A new EU project on ultra-precise atomic clocks
Jan Thomsen, Associate Professor and head of the Ultracold Atoms research group at the Niels Bohr Institute is part of a grant of 14 million kroner to participate in an EU project to develop ultra-precise atomic clocks that will define international timescales.
An atomic clock can be compared to an old-fashioned pendulum clock, which is a mechanical clock with a swinging weight that swings regularly back and forth while it causes a gear to turn one tooth for each swing of the pendulum. This is the clocks counter. A good pendulum clock will have an inaccuracy of a few minutes per year. In an atomic clock, the swinging is comprised of an electron that is excited by laser light so that it jumps between two electron orbits and it is this oscillation between the two states that makes up the pendulum in the atomic clock. This is the clocks counter. An atomic clock can be so ultra precise that it will only lose less than half a second during the entire 13.7 billion year lifetime of the universe. Such precise atomic clocks have already been developed, but now they must be developed further.

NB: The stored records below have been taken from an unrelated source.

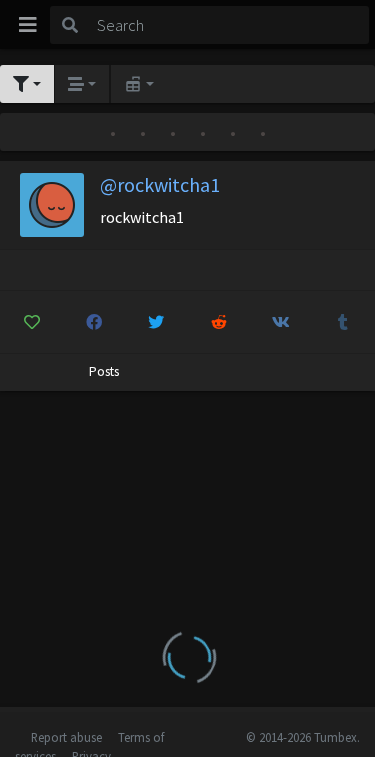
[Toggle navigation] (28, 25)
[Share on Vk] (280, 322)
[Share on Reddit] (218, 322)
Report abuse (66, 737)
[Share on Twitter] (156, 322)
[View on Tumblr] (343, 322)
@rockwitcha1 (160, 184)
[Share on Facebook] (93, 322)
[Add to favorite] (31, 322)
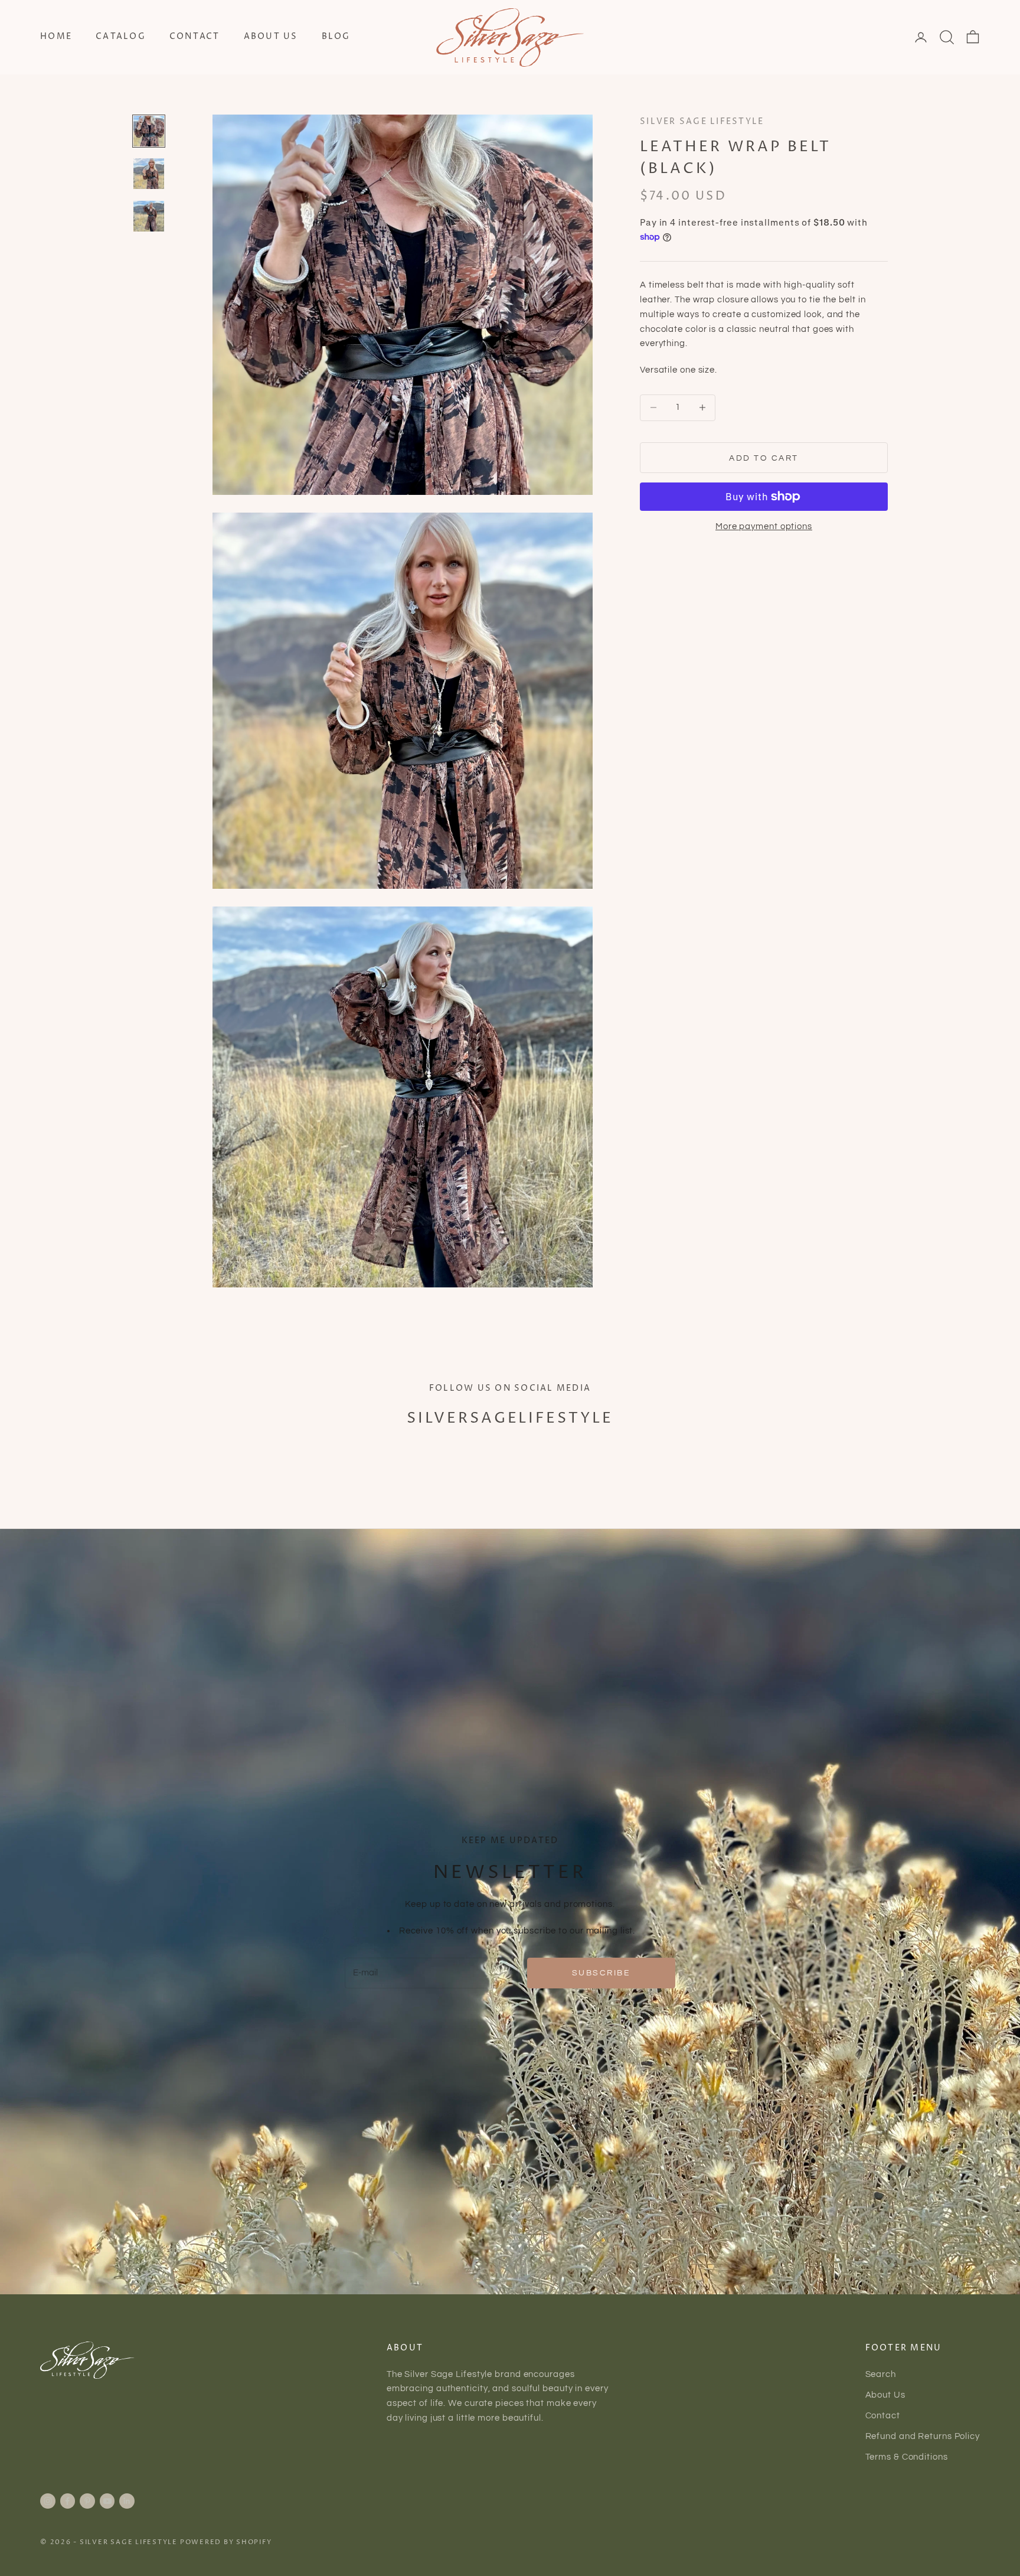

"The project aims to refine some of the quantum mechanical techniques used – make them even more robust and quieter. Atomic clocks with the existing precision and accuracy are very sensitive to external influences. Just placing the clock in a room with a temperature of about 20 degrees and not absolute zero is a big challenge. In addition, we have an ambitious goal to use new quantum methods, where a large group of atoms (pendulums) are forced to swing synchronously and emit light with very uniform colour and frequency. Theoretically, this method should make it possible to develop a clock that is better than the best existing atomic clock by a factor of 10," explains Jan Thomsen.
New definition of a second
Atomic clocks with an uncertainty of just a second over 13.7 billion years could be used for basic research, satellite navigation, environmental monitoring and metrology (methods for determining measurement units). Atomic clocks of this type have already been clearly proven to be better than the atomic clocks based on caesium atoms that are currently being used to define how long a second is and it is expected that this research project will form the basis for a new, future definition of the SI second, the international timescale for one second. But before you redefine the international timescales with new types of atomic clocks, you need to have confidence that the atomic clocks can perform the measurements on the level that they estimated to be able to achieve.
The project, which should lift atomic clock technology, consists of a collaboration network of researchers in nine different European countries, including England, Germany, France and Denmark.
"We are in very fine company," says Jan Thomsen. Jan Thomsen works with strontium atoms with which he has achieved very promising results and he adds, with some satisfaction, that very prestigious research groups have now embraced the technique that was developed in the Ultracold Atoms research group's quantum metrology laboratory.
The project will start 1 May and will run over two and a half years. For Jan Thomsen, this grant means that he can continue to develop the ideas that the research group is working on.